Après cela, je ne peux que conseiller "Marie Darrieusseck ou le syndrome du coucou" de Camille Laurens qui est paru dans le numéro 32 de la revue littéraire. (le télécharger directement sur le site) - J'aime ce qu'elle dit de la trahison qu'elle a ressentie et trouve très juste ses réflexions.
Je ne sais pourquoi dès le départ j'ai rejeté d'instinct le livre "Tom est mort", mais j'ai trouvé en parcourant les différents articles quelques réponses à mon malaise.

Pour clore ce billet, je ne peux qu'encourager la lecture de "Philippe" et aussi pourquoi pas "L'enfant éternel" de Philippe Forest ainsi que "Martin cet été" de Bernard Chambaz. Trois livres magnifiques.

5 commentaires:

Editions Filaplomb / Philippe Braye a dit…

Je ne comprend pas cet esprit de polémique. Pour moi, lecteur, je choisis un livre ou l'autre et sauf à tout lire, ces livres sont indépendants. Sans avoir lu ni l'une ni l'autre…
L'attaque de CL est un peu simpliste. Evidemment le vécu n'est pas alignable sur l'imaginaire…
:-)

Valérie de Haute Savoie a dit…

Le Syndrome du coucou, la réponse de C.L., est très clair que les raisons qui ont fait que C.L. se soit sentie trahie. Ce n'est pas, pour moi, juste une vue différente des choses, mais bien un "viol" de sa souffrance.

Pablo a dit…

Je ne vais rien dire sur une polémique que je ne connaissais pas et sur laquelle je viens d'apprendre tout grâce à ton billet, mais... t'as lu le dernier billet de Gilda, qui en principe n'avait rien à voir (mais qui en fait a tout à voir) ?

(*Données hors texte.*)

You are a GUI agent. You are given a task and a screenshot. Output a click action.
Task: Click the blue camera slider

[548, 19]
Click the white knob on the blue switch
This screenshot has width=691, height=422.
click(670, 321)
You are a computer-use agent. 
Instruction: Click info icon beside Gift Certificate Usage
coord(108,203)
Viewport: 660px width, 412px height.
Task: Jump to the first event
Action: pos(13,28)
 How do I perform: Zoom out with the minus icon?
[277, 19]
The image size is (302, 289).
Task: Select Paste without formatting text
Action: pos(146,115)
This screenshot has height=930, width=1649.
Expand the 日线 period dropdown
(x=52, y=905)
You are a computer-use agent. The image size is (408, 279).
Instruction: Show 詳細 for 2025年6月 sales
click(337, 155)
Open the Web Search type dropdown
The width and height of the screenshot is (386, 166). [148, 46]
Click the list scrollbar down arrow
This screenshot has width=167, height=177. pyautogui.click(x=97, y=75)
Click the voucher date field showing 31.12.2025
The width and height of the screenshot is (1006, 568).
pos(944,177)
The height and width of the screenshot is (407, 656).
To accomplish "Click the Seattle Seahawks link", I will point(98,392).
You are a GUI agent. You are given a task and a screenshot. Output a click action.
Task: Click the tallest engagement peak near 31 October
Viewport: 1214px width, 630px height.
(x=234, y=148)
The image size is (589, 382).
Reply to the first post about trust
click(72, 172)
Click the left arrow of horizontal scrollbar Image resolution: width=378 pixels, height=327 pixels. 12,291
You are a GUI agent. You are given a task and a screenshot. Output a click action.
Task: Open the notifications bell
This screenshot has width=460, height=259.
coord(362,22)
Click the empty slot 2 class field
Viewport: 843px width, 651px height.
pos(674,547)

(Sinon, bonne chance pour ce soir, Ste. Eugénie et tous les anges sont mobilisés pour ta cause)

Pablo a dit…

(...enfin, pas "tout", mais des traits : la vampirisation, l'appropriation des mots qui appartiennent à quelqu'un d'autre mais qu'on fait siens tout en prétendant que cela vient de quelque part d'autre... ce n'est pas la première fois que j'entends parler de situations semblables, mais ça m'a frappé que vos deux billets, que j'ai lus par hasard un après l'autre, abordent des sujets qui se rapprochent d'une certaine manière, qui ont ces traits en commun...)

Valérie de Haute Savoie a dit…

J'ai écrit hier soir tard, et ce matin en lisant celui de Gilda j'ai eu, comme toi, cette réflexion concernant le vol des mots. Oui cela s'apparente bien.